Fig. 4.

Mfn2 protected the cardiomyocytes against Dox-induced injury via enhancing mitochondrial fusion and oxidative metabolism. The cardiomyocytes were treated with lentivirus expressing Drp1 (LV-Drp1) or Rote/Anti A (Rote 0.1 μM + Anti A 1 μM) before the transfection of adenoviruses encoding the Mfn2 gene (Ad-Mfn2) under Dox condition. (A) Relative cell viability. (B) Lactate dehydrogenase (LDH) release in cell supernatant. (C) Relative activity of caspase 3 expressed as a fold change compared with Dox. (D) Quantitative data of relative mitochondrial ROS fluorescence density. (E) Representative images of mitochondria-derived superoxide production stained with MitoSOX (upper, quantitative data are presented in D) and MitoTracker Red-stained mitochondrial morphology (bottom, quantitative data are presented in F–G).
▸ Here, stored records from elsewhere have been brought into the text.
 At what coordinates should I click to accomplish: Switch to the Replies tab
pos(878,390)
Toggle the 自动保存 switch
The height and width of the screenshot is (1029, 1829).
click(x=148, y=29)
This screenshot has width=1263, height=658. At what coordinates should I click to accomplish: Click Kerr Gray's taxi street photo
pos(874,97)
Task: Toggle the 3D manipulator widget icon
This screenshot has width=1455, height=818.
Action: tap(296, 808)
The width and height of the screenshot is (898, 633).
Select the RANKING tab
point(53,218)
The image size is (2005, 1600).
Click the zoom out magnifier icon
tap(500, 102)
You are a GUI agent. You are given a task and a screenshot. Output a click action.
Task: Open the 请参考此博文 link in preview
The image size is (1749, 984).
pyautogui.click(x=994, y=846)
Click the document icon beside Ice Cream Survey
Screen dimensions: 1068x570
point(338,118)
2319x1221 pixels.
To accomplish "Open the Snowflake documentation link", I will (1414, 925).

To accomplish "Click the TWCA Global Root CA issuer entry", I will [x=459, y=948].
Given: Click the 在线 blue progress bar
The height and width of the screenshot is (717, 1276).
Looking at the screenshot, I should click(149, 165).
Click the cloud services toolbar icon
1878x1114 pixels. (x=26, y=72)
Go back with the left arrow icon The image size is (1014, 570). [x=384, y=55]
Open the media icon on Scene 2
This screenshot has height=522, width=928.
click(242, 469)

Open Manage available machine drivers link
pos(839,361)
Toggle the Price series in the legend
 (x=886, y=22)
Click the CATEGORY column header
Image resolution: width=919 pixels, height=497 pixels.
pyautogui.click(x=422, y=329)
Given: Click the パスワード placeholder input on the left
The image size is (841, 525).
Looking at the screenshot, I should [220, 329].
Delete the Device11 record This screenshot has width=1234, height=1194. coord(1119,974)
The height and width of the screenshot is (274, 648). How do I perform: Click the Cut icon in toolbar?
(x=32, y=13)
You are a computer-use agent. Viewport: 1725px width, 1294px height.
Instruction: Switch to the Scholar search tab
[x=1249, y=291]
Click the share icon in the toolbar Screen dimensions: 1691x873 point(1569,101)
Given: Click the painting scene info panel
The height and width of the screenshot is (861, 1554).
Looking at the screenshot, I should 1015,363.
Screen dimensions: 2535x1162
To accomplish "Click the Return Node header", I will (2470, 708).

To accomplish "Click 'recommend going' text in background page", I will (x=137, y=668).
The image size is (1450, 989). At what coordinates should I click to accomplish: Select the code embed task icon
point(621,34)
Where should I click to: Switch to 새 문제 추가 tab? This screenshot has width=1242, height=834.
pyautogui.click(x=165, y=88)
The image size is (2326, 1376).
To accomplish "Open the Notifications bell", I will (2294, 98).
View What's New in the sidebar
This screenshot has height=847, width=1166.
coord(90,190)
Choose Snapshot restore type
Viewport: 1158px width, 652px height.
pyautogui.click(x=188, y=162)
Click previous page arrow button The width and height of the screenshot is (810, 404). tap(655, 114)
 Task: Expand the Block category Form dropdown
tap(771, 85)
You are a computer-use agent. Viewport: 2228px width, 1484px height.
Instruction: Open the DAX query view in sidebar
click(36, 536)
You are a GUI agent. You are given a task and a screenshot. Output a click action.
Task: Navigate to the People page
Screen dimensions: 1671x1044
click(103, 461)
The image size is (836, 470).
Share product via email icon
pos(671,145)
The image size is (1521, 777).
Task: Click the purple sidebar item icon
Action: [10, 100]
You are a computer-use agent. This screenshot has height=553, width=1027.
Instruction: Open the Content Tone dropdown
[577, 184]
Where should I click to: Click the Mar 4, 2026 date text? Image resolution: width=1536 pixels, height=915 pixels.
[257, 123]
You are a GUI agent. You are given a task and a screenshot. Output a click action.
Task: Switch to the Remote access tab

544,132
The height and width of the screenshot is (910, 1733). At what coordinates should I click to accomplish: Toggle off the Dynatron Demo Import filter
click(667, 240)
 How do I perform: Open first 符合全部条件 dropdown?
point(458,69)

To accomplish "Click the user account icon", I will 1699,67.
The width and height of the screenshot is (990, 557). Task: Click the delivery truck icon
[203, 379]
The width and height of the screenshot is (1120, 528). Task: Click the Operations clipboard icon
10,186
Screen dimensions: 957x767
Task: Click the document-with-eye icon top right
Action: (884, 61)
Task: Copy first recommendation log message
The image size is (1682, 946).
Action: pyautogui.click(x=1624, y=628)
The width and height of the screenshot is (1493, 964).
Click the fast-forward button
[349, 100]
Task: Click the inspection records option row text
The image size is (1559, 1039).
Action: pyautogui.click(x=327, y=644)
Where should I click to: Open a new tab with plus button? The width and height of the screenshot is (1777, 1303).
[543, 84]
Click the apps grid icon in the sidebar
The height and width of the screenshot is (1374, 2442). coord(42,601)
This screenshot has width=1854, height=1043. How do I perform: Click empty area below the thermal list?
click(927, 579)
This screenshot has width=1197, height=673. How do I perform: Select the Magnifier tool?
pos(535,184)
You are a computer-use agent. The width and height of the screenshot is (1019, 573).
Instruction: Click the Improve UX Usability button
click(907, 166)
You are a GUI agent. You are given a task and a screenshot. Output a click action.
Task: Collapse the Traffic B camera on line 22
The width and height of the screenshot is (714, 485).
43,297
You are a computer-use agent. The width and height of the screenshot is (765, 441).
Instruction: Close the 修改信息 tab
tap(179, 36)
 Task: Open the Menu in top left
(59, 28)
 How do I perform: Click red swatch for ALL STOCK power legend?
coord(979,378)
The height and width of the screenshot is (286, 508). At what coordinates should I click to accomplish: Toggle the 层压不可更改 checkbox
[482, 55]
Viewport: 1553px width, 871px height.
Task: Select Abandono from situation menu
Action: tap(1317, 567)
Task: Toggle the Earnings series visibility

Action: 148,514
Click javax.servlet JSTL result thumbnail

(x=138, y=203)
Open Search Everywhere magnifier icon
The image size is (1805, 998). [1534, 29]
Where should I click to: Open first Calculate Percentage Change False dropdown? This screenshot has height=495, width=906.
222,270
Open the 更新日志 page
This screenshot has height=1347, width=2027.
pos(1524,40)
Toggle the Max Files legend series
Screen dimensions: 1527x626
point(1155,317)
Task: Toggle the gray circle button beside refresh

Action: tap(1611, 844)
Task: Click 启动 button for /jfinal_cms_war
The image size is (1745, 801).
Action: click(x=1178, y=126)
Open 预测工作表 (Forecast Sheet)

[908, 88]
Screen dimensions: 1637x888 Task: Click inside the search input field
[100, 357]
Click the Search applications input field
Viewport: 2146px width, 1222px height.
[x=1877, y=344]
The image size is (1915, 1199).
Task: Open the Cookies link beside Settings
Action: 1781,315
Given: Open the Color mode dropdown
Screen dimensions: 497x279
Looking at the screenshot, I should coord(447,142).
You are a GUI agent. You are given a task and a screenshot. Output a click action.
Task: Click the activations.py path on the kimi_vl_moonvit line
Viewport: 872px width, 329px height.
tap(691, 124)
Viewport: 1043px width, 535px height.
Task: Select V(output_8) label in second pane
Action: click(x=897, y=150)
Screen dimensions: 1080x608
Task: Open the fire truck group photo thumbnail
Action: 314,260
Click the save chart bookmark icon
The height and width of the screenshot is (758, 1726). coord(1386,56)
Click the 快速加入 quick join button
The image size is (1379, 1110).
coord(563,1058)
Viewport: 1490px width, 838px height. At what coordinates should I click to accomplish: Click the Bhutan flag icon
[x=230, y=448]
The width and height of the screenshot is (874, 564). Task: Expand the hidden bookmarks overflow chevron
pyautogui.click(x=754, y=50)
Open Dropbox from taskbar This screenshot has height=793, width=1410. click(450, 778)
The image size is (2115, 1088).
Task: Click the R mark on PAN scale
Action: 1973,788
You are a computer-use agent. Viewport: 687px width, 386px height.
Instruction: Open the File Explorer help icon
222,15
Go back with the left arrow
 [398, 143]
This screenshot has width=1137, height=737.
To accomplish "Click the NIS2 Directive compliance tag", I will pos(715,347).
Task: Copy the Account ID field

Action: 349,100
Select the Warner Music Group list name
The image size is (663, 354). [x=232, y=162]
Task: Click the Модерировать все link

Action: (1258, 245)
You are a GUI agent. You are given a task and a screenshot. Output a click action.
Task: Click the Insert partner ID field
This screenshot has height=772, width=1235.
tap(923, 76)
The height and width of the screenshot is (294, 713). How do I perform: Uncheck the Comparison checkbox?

Original magnification × 600. (F) Quantitative data of mean mitochondrial size in the cardiomyocytes. (G) Quantitative data of mitochondrial number per cell. (H–I) Quantitative data of mitochondrial complex I and III activity. n = 6 independent experiments per group in Figure A–I. One-way ANOVA with Turkey's multiple comparison test was used. ***P < 0.001. (For interpretation of the references to color in this figure legend, the reader is referred to the Web version of this article.)